When you read about a person being executed in the United States, you wonder just how bad their crimes have been, and upon researching the killer, you usually find they have left an appalling trail of death and destruction behind them. it is difficult to fathom how anybody can plead for clemency for the condemned person when you discover just what they truly are. Robert Lee Willie was one such person. He went to the chair at Angola Prison, Louisiana, on December 28th 1984, for the abduction, rape and murder of 18 year old Faith Hathaway. His co-defendant, Joseph Jesse Vaccaro, saw the light and made a plea bargain to avoid the chair also. After sentencing, the trail of destruction he left became known.
Faith Hathaway was walking home in the early hours of May 28th 1980, when she was snatched off Mandevile Road by Willie and Vaccaro. She was blindfolded and driven to a quiet area of Washington Parish in Louisiana. She was raped and then stabbed 17 times by her abductors.
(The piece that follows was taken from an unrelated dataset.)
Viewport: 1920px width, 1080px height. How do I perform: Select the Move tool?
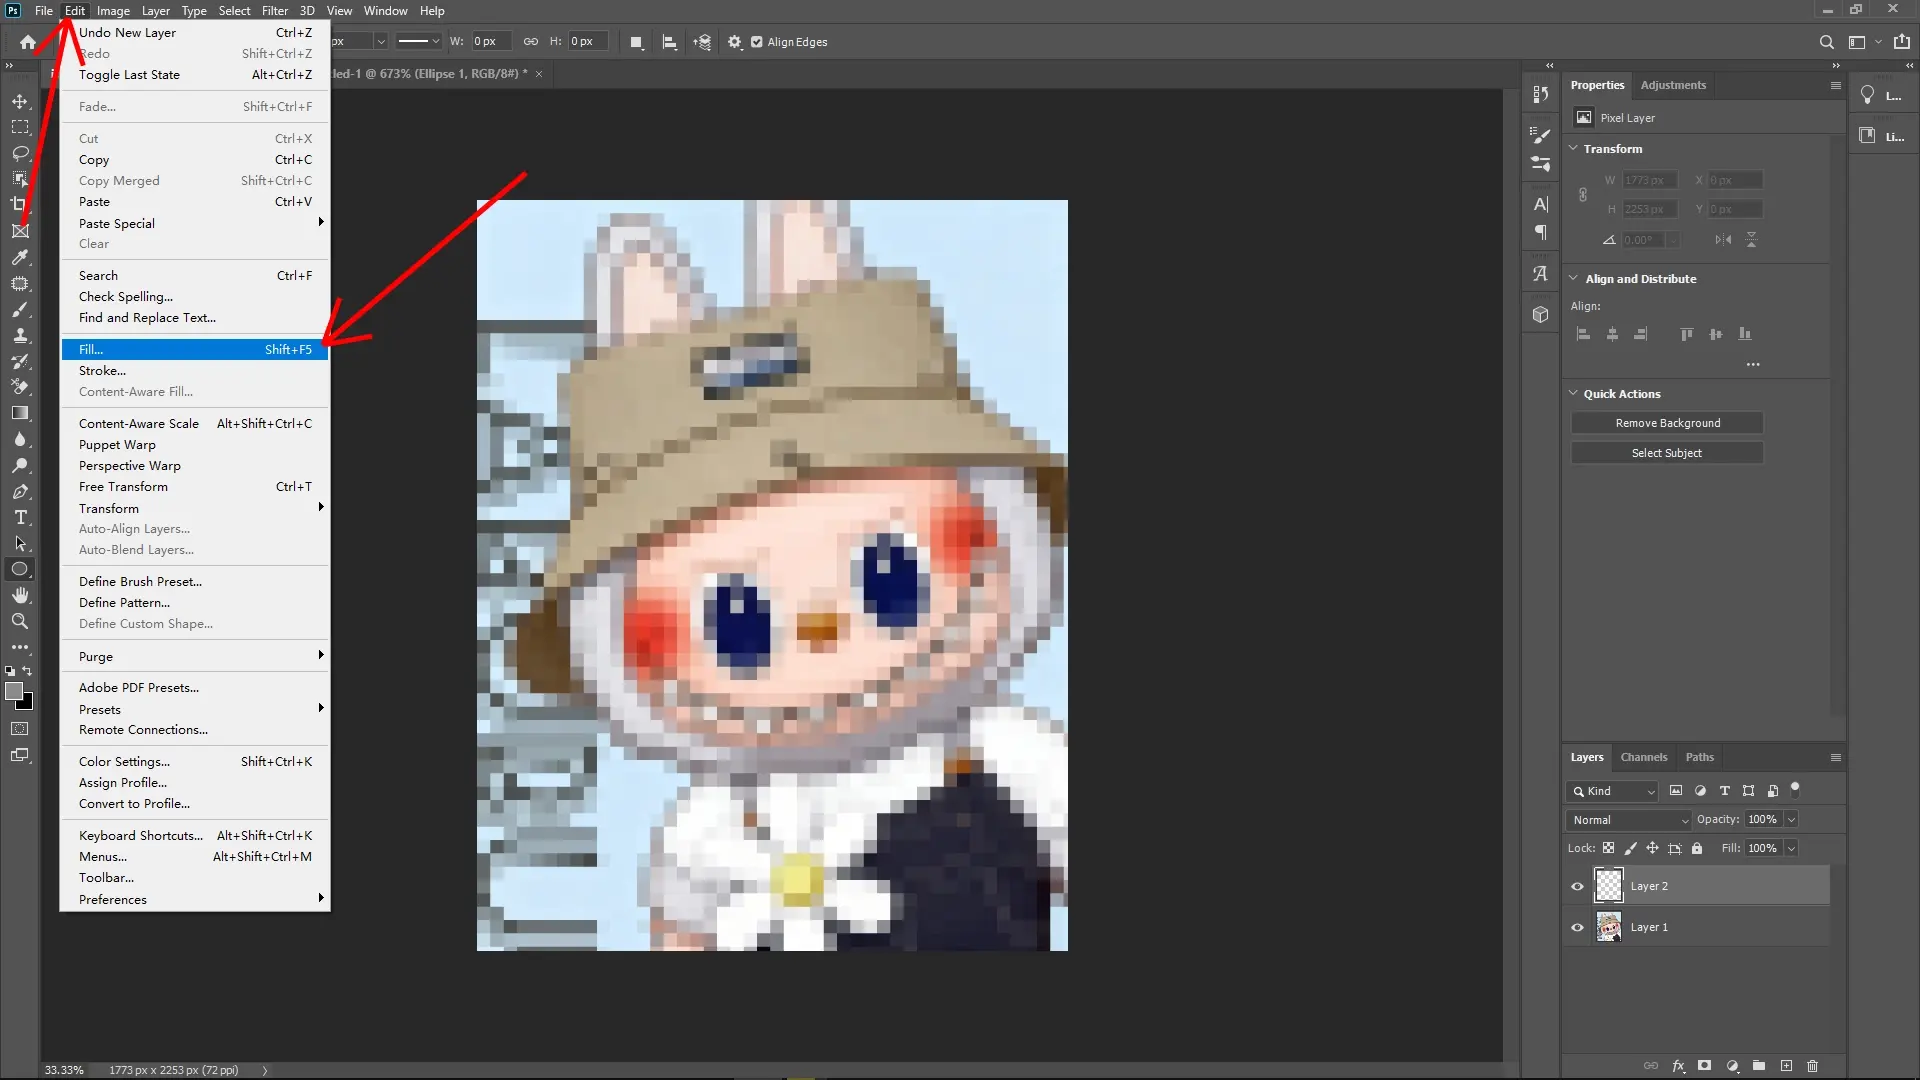(20, 101)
She was due to enlist in the Army. Then eight days later, Willie struck in a lovers lane, abducting at gunpoint a Madisonville couple and forced them to drive to Alabama. He stabbed and shot 20 year old Mark Brewster, then tied him to a tree. Somehow he survived but ended up paralysed from the waist down. When he went on trial for the murder of Faith, he and Vaccaro blamed each other but he was condemned to the chair. Then, when on trial for the attack on the young couple, he taunted them by blowing kisses to his 16 year old victim and when Mark Brewster was helped into the witness box, he kept making throat slitting gestures to him. The sort of attitude that endears killers to people who campaign for them on death row. Like with the Prison Reform Trust and Liberty in this country, NO victim is as important as the offender! Willie also confessed to the murder of a drug pusher, along with his cousin Perry Taylor. Taylor admitted manslaughter and received 21 months prison. The victim was Dennis Hemby, who was killed near to Covington and the pair stole $10,000 worth of marijuana.
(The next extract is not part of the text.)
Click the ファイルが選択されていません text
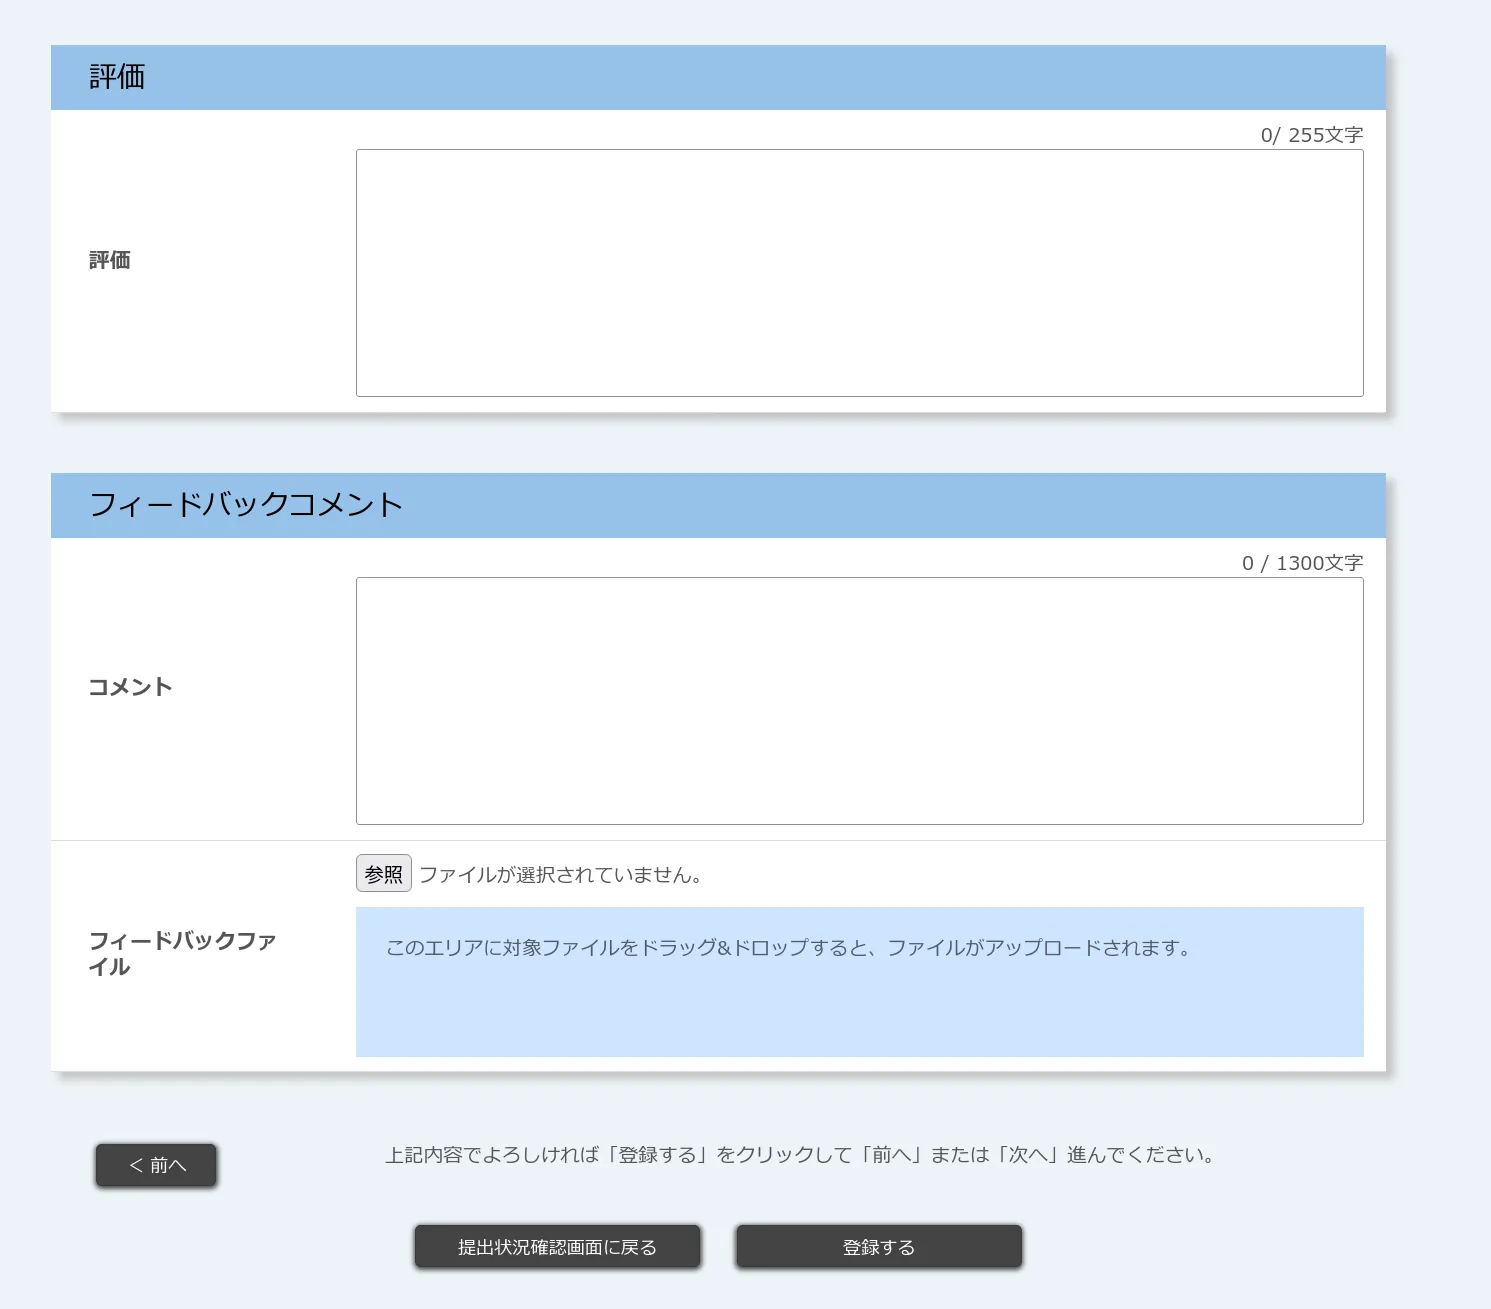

In the chair, Willie told the parents of Faith "That killing is wrong" but it did not stop him. A story was that his father, John Willie, serving a 27 year sentence for manslaughter, battery and rustling, wired up the chair for the prison, the year before, but this has been shown to be untrue. He himself said that his son deserved to die for what he had done to Faith Hathaway. Enough said.